RECORDS FOR THE EXERCISE -
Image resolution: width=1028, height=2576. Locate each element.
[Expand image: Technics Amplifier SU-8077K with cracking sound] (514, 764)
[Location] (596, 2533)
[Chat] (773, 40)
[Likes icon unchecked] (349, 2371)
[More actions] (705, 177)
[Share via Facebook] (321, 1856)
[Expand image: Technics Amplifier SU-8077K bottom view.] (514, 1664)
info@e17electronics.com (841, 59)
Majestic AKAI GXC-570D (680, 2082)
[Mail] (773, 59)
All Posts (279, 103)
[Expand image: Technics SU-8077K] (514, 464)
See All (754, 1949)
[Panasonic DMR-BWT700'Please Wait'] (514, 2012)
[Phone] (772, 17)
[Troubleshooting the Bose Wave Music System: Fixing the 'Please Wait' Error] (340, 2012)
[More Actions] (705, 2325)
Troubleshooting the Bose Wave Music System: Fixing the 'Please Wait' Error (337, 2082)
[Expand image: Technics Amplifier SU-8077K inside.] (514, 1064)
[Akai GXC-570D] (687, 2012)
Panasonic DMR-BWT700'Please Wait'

EXERCISE DIRECTIONS - Using the data above, repeat exactly the lines that begin at the line with "info@e17electronics.com (841, 59)" and end at the line with "[Phone] (772, 17)", both ends included.

SOLUTION -
info@e17electronics.com (841, 59)
Majestic AKAI GXC-570D (680, 2082)
[Mail] (773, 59)
All Posts (279, 103)
[Expand image: Technics SU-8077K] (514, 464)
See All (754, 1949)
[Panasonic DMR-BWT700'Please Wait'] (514, 2012)
[Phone] (772, 17)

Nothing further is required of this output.